RECORD EXTRACTS Block Start
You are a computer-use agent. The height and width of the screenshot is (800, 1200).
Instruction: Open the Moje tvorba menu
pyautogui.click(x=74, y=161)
RECORD EXTRACTS Block End
RECORD EXTRACTS Block Start
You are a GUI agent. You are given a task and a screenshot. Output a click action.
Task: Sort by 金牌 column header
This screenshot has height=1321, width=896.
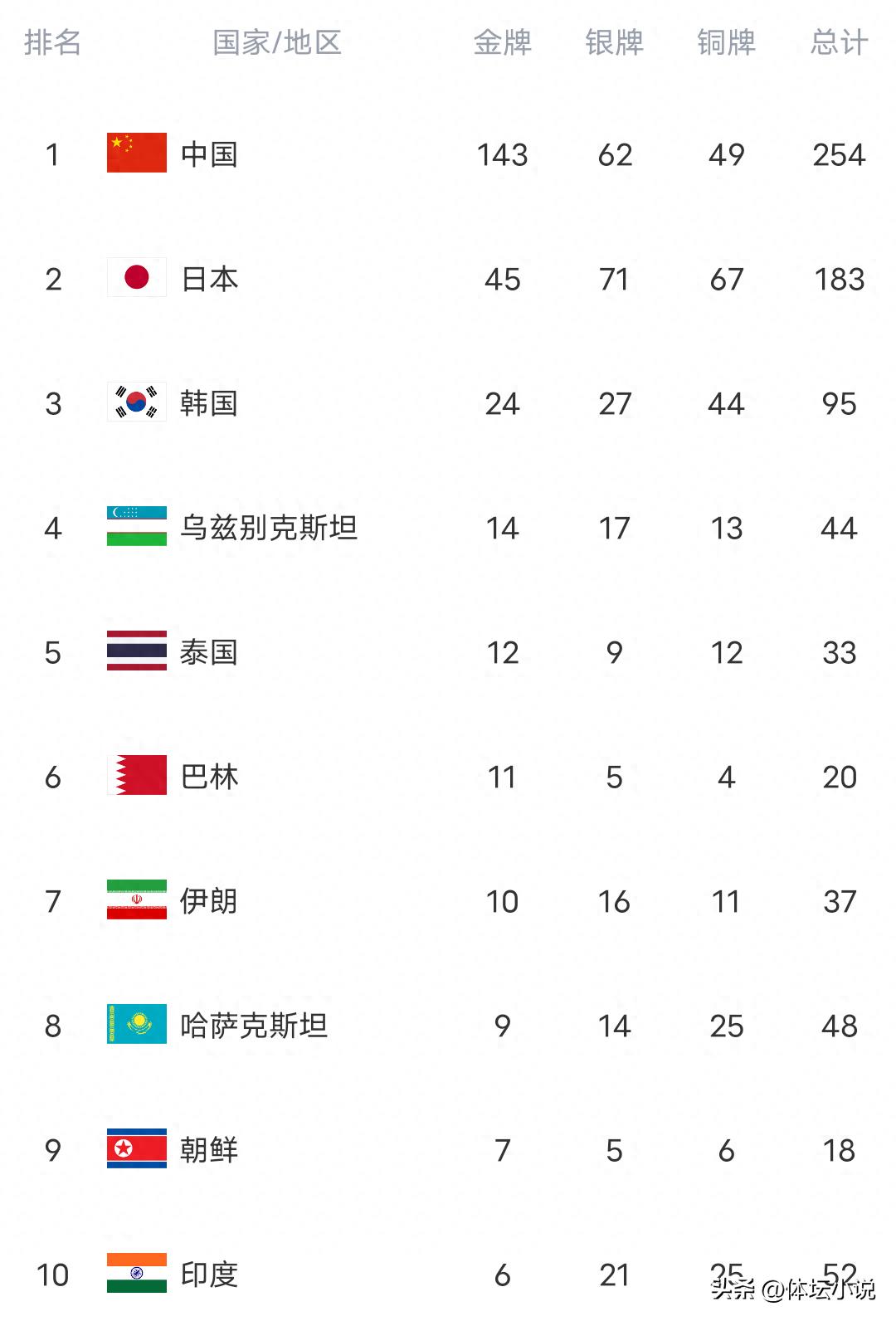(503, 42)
RECORD EXTRACTS Block End
Wherever the string "agent" appears in the records above, copy the line it sits in.

You are a computer-use agent. The height and width of the screenshot is (800, 1200).
You are a GUI agent. You are given a task and a screenshot. Output a click action.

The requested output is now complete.